▸ SOURCE TEXT:
------------------------------------
Friday the Tenth

 


Friday morning 5:29 a thunderstorm bowling through, lighting up the Bay with flash after flash of lightning, some of them jump out of your skin close with simultaneous flash and crash. Looks as if it'll pass quickly through and be done with us before I can contemplate what to post this morning, if anything.

Picked up in my office at the church and brought home to read again, "Lamb" by Christopher Moore. 

It was recommended to me by Anthony MacWhinnie the year we worked together at St Thomas by the Sea Episcopal Church in Laguna Beach, PCB, I think it was summer 2008 through spring 2009. An interesting year, when the bishop designated me as Anthony's mentor for his year of training as a newly ordained deacon. Bright and overflowing with stories, Anthony was a marine scientist in his life before going to seminary. And he was a hunter, a fisherman, a cook who brought fascinating dishes to parish suppers. Anthony never shot anything he didn't cook and eat.

He was kind too, I remember his first morning with us at St Thomas, there was an enormous spider on the floor in Jewell Hall, the fellowship room for meetings and parish meals. Instead of first having a heart attack and then squashing it as I would have done, Anthony set a glass over it, pushed a paper under it, took it outside and set it free. He was 38, turned 39 the year we worked together.

Anthony, who died in 2023 at age 53, was born and raised in the Pensacola area, and he needed to get back home to Pensacola, which is exactly what he did.
------------------------------------
▸ SUPPLIED MATERIAL:
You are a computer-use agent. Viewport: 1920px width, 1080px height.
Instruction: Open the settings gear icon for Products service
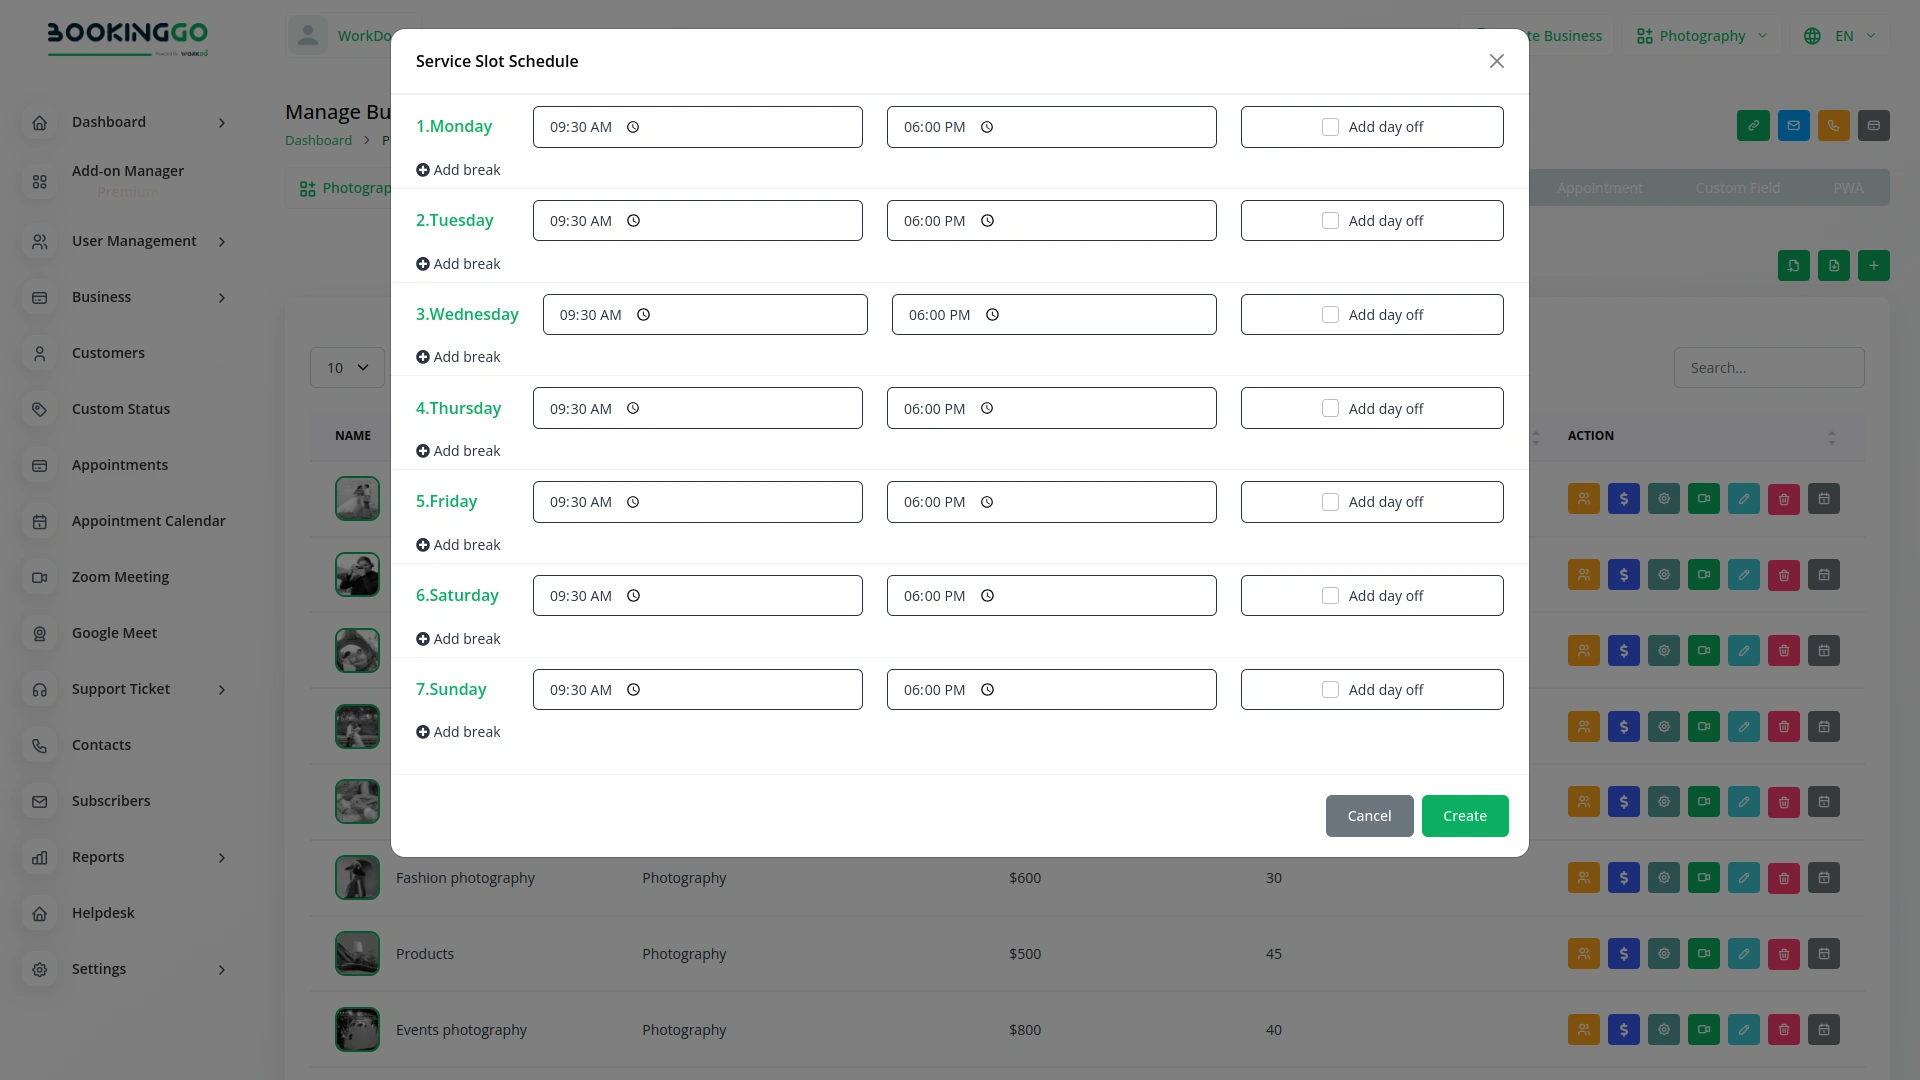[x=1663, y=954]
------------------------------------
▸ TASKS:
1. Answer these questions using the Friday the Tenth post:
(a) At what time on Friday morning was the thunderstorm passing through?
(b) Which book was picked up at the church office to read again, and who wrote it?
(c) What was Anthony's work before he went to seminary?
2. Output the passage of the Friday the Tenth post from "It was recommended" up to and including "cook and eat.", copied without any changes.
The lines have no connection to the Friday the Tenth post.

▸ WORKED ANSWERS:
1.
(a) 5:29
(b) "Lamb" by Christopher Moore
(c) He was a marine scientist.

2.
It was recommended to me by Anthony MacWhinnie the year we worked together at St Thomas by the Sea Episcopal Church in Laguna Beach, PCB, I think it was summer 2008 through spring 2009. An interesting year, when the bishop designated me as Anthony's mentor for his year of training as a newly ordained deacon. Bright and overflowing with stories, Anthony was a marine scientist in his life before going to seminary. And he was a hunter, a fisherman, a cook who brought fascinating dishes to parish suppers. Anthony never shot anything he didn't cook and eat.